TREŚĆ POLECENIA – Proszę przekształcić wszystkie poniższe rekordy w listę numerowaną z pominięciem pustych wierszy.

DANE –
=-=-=
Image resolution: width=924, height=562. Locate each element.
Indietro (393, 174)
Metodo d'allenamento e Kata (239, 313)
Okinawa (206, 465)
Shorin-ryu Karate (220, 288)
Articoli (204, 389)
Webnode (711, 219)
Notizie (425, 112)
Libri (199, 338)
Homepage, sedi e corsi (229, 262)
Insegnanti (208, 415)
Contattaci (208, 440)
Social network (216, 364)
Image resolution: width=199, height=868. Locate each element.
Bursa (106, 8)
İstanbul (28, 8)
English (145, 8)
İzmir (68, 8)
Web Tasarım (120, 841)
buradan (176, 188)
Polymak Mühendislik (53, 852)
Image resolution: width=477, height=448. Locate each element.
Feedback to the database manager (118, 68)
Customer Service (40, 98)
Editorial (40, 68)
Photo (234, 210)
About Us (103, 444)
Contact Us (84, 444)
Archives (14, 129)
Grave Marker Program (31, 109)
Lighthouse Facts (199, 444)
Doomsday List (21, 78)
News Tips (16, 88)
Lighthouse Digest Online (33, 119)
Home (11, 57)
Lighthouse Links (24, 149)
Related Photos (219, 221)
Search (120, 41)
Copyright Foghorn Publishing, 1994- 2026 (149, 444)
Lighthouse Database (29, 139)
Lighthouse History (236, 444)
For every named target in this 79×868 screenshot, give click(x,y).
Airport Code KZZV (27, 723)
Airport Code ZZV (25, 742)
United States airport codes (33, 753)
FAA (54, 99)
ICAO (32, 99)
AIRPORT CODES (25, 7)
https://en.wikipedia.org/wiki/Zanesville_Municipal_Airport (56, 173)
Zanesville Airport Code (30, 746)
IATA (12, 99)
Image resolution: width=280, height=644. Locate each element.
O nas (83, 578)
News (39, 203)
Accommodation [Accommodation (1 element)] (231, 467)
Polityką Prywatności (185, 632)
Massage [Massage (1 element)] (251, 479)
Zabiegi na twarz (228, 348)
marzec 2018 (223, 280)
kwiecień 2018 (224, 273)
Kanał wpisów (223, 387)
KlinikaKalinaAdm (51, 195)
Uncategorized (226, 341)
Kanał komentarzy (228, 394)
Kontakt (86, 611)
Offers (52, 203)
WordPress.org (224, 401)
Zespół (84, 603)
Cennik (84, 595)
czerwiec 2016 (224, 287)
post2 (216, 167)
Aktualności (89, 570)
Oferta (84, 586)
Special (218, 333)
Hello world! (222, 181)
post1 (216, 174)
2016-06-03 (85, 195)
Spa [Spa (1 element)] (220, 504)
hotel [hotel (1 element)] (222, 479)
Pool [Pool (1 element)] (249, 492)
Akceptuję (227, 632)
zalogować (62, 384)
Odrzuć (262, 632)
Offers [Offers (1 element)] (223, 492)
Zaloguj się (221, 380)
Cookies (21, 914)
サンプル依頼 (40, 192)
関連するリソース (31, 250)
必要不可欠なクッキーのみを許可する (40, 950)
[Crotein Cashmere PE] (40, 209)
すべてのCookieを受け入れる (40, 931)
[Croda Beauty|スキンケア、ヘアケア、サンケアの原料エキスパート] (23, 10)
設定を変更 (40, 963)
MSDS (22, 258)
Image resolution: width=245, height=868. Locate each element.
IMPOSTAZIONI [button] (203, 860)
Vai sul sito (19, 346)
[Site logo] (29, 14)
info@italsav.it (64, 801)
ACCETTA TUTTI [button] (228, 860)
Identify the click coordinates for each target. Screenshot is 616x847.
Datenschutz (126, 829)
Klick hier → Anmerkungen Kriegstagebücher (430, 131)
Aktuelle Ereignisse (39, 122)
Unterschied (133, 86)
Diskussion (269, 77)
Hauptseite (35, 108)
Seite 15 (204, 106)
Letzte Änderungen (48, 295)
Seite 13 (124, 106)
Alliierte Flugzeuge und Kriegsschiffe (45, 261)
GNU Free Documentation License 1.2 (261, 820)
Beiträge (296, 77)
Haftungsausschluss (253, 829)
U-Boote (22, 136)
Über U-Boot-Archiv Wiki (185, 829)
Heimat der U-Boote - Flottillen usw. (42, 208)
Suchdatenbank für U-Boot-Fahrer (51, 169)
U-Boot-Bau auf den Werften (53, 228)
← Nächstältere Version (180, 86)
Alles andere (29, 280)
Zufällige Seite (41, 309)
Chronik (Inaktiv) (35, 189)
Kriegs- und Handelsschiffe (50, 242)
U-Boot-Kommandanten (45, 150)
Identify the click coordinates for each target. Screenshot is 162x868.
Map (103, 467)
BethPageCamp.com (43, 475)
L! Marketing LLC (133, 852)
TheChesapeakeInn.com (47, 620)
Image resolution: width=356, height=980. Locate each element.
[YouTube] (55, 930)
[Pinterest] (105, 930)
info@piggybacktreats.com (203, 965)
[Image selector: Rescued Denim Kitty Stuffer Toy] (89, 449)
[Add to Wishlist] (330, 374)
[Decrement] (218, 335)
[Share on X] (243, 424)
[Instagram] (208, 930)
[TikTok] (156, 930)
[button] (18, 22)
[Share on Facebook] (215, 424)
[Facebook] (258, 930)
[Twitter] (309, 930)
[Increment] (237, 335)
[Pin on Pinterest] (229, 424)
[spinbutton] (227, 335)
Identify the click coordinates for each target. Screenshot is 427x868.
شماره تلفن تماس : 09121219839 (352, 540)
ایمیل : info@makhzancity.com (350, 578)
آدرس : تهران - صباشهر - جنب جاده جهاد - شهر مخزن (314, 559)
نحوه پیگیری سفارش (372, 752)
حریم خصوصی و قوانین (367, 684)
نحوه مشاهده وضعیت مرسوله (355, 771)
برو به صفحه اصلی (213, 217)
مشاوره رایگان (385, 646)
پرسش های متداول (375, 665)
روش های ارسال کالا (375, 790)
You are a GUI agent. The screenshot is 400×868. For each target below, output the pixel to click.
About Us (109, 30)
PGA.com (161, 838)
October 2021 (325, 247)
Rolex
=-=-=
ROZWIĄZANIE PISEMNE –
1. Image resolution: width=924, height=562. Locate each element.
2. Indietro (393, 174)
3. Metodo d'allenamento e Kata (239, 313)
4. Okinawa (206, 465)
5. Shorin-ryu Karate (220, 288)
6. Articoli (204, 389)
7. Webnode (711, 219)
8. Notizie (425, 112)
9. Libri (199, 338)
10. Homepage, sedi e corsi (229, 262)
11. Insegnanti (208, 415)
12. Contattaci (208, 440)
13. Social network (216, 364)
14. Image resolution: width=199, height=868. Locate each element.
15. Bursa (106, 8)
16. İstanbul (28, 8)
17. English (145, 8)
18. İzmir (68, 8)
19. Web Tasarım (120, 841)
20. buradan (176, 188)
21. Polymak Mühendislik (53, 852)
22. Image resolution: width=477, height=448. Locate each element.
23. Feedback to the database manager (118, 68)
24. Customer Service (40, 98)
25. Editorial (40, 68)
26. Photo (234, 210)
27. About Us (103, 444)
28. Contact Us (84, 444)
29. Archives (14, 129)
30. Grave Marker Program (31, 109)
31. Lighthouse Facts (199, 444)
32. Doomsday List (21, 78)
33. News Tips (16, 88)
34. Lighthouse Digest Online (33, 119)
35. Home (11, 57)
36. Lighthouse Links (24, 149)
37. Related Photos (219, 221)
38. Search (120, 41)
39. Copyright Foghorn Publishing, 1994- 2026 (149, 444)
40. Lighthouse Database (29, 139)
41. Lighthouse History (236, 444)
42. For every named target in this 79×868 screenshot, give click(x,y).
43. Airport Code KZZV (27, 723)
44. Airport Code ZZV (25, 742)
45. United States airport codes (33, 753)
46. FAA (54, 99)
47. ICAO (32, 99)
48. AIRPORT CODES (25, 7)
49. https://en.wikipedia.org/wiki/Zanesville_Municipal_Airport (56, 173)
50. Zanesville Airport Code (30, 746)
51. IATA (12, 99)
52. Image resolution: width=280, height=644. Locate each element.
53. O nas (83, 578)
54. News (39, 203)
55. Accommodation [Accommodation (1 element)] (231, 467)
56. Polityką Prywatności (185, 632)
57. Massage [Massage (1 element)] (251, 479)
58. Zabiegi na twarz (228, 348)
59. marzec 2018 (223, 280)
60. kwiecień 2018 (224, 273)
61. Kanał wpisów (223, 387)
62. KlinikaKalinaAdm (51, 195)
63. Uncategorized (226, 341)
64. Kanał komentarzy (228, 394)
65. Kontakt (86, 611)
66. Offers (52, 203)
67. WordPress.org (224, 401)
68. Zespół (84, 603)
69. Cennik (84, 595)
70. czerwiec 2016 (224, 287)
71. post2 (216, 167)
72. Aktualności (89, 570)
73. Oferta (84, 586)
74. Special (218, 333)
75. Hello world! (222, 181)
76. post1 (216, 174)
77. 2016-06-03 (85, 195)
78. Spa [Spa (1 element)] (220, 504)
79. hotel [hotel (1 element)] (222, 479)
80. Pool [Pool (1 element)] (249, 492)
81. Akceptuję (227, 632)
82. zalogować (62, 384)
83. Odrzuć (262, 632)
84. Offers [Offers (1 element)] (223, 492)
85. Zaloguj się (221, 380)
86. Cookies (21, 914)
87. サンプル依頼 (40, 192)
88. 関連するリソース (31, 250)
89. 必要不可欠なクッキーのみを許可する (40, 950)
90. [Crotein Cashmere PE] (40, 209)
91. すべてのCookieを受け入れる (40, 931)
92. [Croda Beauty|スキンケア、ヘアケア、サンケアの原料エキスパート] (23, 10)
93. 設定を変更 (40, 963)
94. MSDS (22, 258)
95. Image resolution: width=245, height=868. Locate each element.
96. IMPOSTAZIONI [button] (203, 860)
97. Vai sul sito (19, 346)
98. [Site logo] (29, 14)
99. info@italsav.it (64, 801)
100. ACCETTA TUTTI [button] (228, 860)
101. Identify the click coordinates for each target. Screenshot is 616x847.
102. Datenschutz (126, 829)
103. Klick hier → Anmerkungen Kriegstagebücher (430, 131)
104. Aktuelle Ereignisse (39, 122)
105. Unterschied (133, 86)
106. Diskussion (269, 77)
107. Hauptseite (35, 108)
108. Seite 15 (204, 106)
109. Letzte Änderungen (48, 295)
110. Seite 13 (124, 106)
111. Alliierte Flugzeuge und Kriegsschiffe (45, 261)
112. GNU Free Documentation License 1.2 (261, 820)
113. Beiträge (296, 77)
114. Haftungsausschluss (253, 829)
115. U-Boote (22, 136)
116. Über U-Boot-Archiv Wiki (185, 829)
117. Heimat der U-Boote - Flottillen usw. (42, 208)
118. Suchdatenbank für U-Boot-Fahrer (51, 169)
119. U-Boot-Bau auf den Werften (53, 228)
120. ← Nächstältere Version (180, 86)
121. Alles andere (29, 280)
122. Zufällige Seite (41, 309)
123. Chronik (Inaktiv) (35, 189)
124. Kriegs- und Handelsschiffe (50, 242)
125. U-Boot-Kommandanten (45, 150)
126. Identify the click coordinates for each target. Screenshot is 162x868.
127. Map (103, 467)
128. BethPageCamp.com (43, 475)
129. L! Marketing LLC (133, 852)
130. TheChesapeakeInn.com (47, 620)
131. Image resolution: width=356, height=980. Locate each element.
132. [YouTube] (55, 930)
133. [Pinterest] (105, 930)
134. info@piggybacktreats.com (203, 965)
135. [Image selector: Rescued Denim Kitty Stuffer Toy] (89, 449)
136. [Add to Wishlist] (330, 374)
137. [Decrement] (218, 335)
138. [Share on X] (243, 424)
139. [Instagram] (208, 930)
140. [TikTok] (156, 930)
141. [button] (18, 22)
142. [Share on Facebook] (215, 424)
143. [Facebook] (258, 930)
144. [Twitter] (309, 930)
145. [Increment] (237, 335)
146. [Pin on Pinterest] (229, 424)
147. [spinbutton] (227, 335)
148. Identify the click coordinates for each target. Screenshot is 427x868.
149. شماره تلفن تماس : 09121219839 (352, 540)
150. ایمیل : info@makhzancity.com (350, 578)
151. آدرس : تهران - صباشهر - جنب جاده جهاد - شهر مخزن (314, 559)
152. نحوه پیگیری سفارش (372, 752)
153. حریم خصوصی و قوانین (367, 684)
154. نحوه مشاهده وضعیت مرسوله (355, 771)
155. برو به صفحه اصلی (213, 217)
156. مشاوره رایگان (385, 646)
157. پرسش های متداول (375, 665)
158. روش های ارسال کالا (375, 790)
159. You are a GUI agent. The screenshot is 400×868. For each target below, output the pixel to click.
160. About Us (109, 30)
161. PGA.com (161, 838)
162. October 2021 (325, 247)
163. Rolex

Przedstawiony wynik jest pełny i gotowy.